DNS issues may not be ruled out. "dig" also does not use the standard OS X DNS resolution, and neither does the "Lookup" tool in Network Utility (it just runs one of the command line tools). I don't know of any command line tools that do. When you say it returns "the correct information", actually, it is not. It is returning information that some command line tools will use, but not the information that OS X applications will use.

On Tuesday, January 26, 2016 at 1:50:21 PM UTC-5, koolnez wrote:

[koolnez]

Hi, Thank you for helping me. Really appreciate it.

Now I arrived at a client's office and used their WiFi to connect to the VPN and again everything works as expected. It is ONLY when I'm on my home WiFi / Home Router that this problem crops up. It is beyond annoying!

I will do the test that you suggest when I get back home.

Just to clarify the logic:

What is the expected outcome if I route all traffic through VPN? I think I tried it once before and I could not reach the sites on the Internet.

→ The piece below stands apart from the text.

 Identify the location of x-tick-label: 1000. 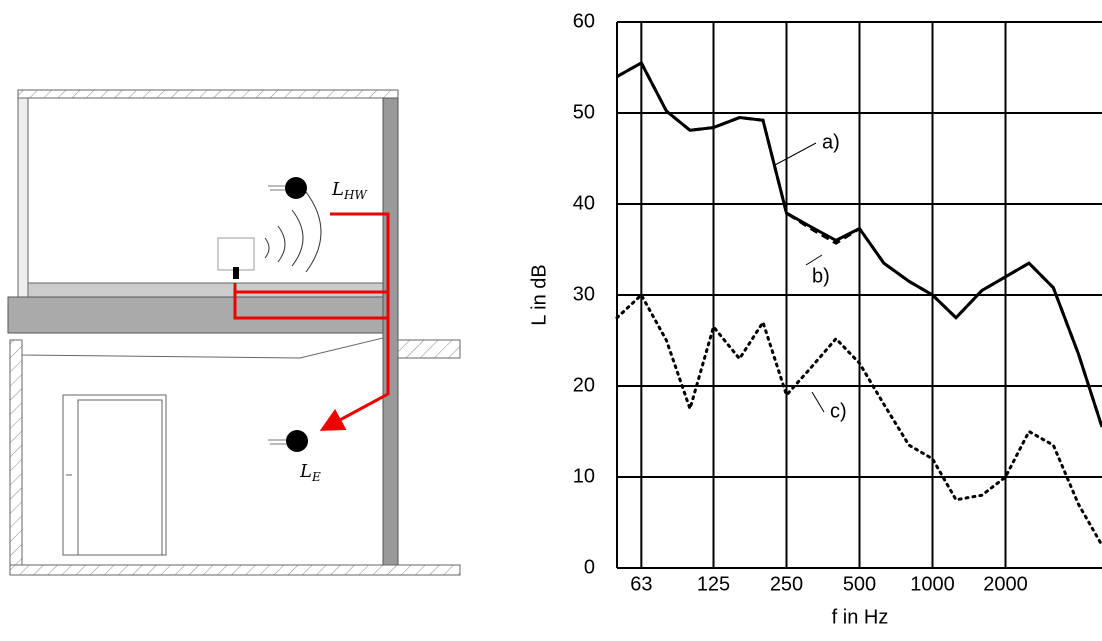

If it is indeed a DNS issue, what should we see? The logs in Tunnelblick don't display anything after the connection is established. Is there a way to monitor the network activity?

Thank you once again.

[jkbull...gmail.com]

Try sending everything through the VPN and having Tunnelblick check for IP address changes. If the result is:

• Browsers are not be able to access the Internet; and
  
  
• Tunnelblick is not able to access tunnelblick.net by name, but is able to access it by IP address

then it is a DNS problem.

I can't say what is causing the problem without both sets of "diagnostic info". If you'd rather send it to me privately, do so at my Gmail address,  jkbullard.

[koolnez]

So, I tried your suggestion of routing all traffic through the VPN. The result is that:

(1) Internet is not accessible,

(2) Tunnelblick is not accessible even by IP address:

2016-01-26 23:22:26 *Tunnelblick: After 30.0 seconds, gave up trying to fetch IP address information using the ipInfo host's name after connecting.

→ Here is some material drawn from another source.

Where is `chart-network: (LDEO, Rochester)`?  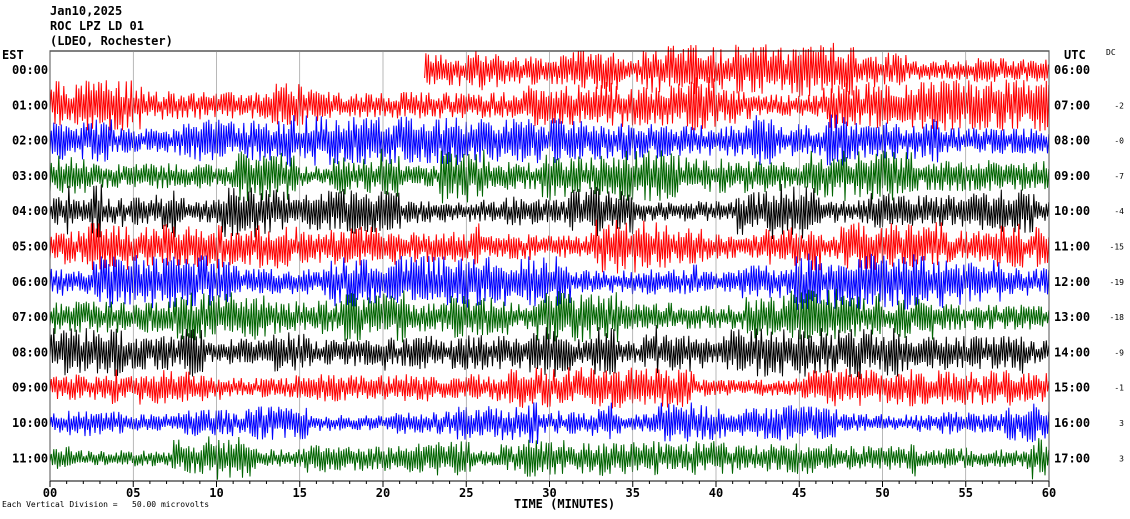 chart-network: (LDEO, Rochester) is located at coordinates (112, 41).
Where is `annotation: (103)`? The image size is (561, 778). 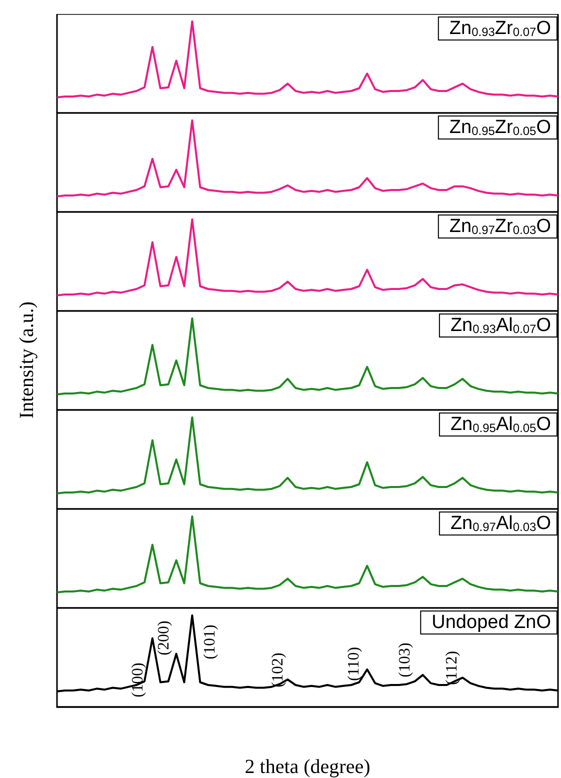 annotation: (103) is located at coordinates (405, 660).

2016-01-26 23:23:02 *Tunnelblick: After 30.0 seconds, gave up trying to fetch IP address information using the ipInfo host's IP address after connecting.

[koolnez]

Hi,

Any more ideas to try? Did you get time to analyze the logs that I sent you?

Thanks.

On Tuesday, January 26, 2016 at 4:17:30 PM UTC-5, jkbull...gmail.com wrote:

[koolnez]

Hi,

Figured it out finally with the help of Wireshark. See the relevant capture data attached. The problem turned out to be the MTU size of the TCP packet. I noticed that the packet was getting fragmented and the server acknowledgement was never received. ("Ignored unknown record" error). All this happened after the SSL/TLS exchange.

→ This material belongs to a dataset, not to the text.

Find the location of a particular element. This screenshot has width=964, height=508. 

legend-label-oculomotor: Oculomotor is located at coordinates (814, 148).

So then I checked the MTU size in the router and it was set to 1452 bytes. I changed it to 1492 bytes, which is more or less standard for PPPoE, and voila!, everything started working perfectly!

I would really like to thank you for your time and interest in solving this problem. It is on account of dedicated individuals like you, that the community is thriving.

Best regards,

On Tuesday, January 26, 2016 at 4:17:30 PM UTC-5, jkbull...gmail.com wrote:

[jkbull...gmail.com]

Ah. Thanks for writing up the solution and for your kind words.

I'm sorry I wasn't able to actually help, though – I hadn't thought about MTU as being a problem.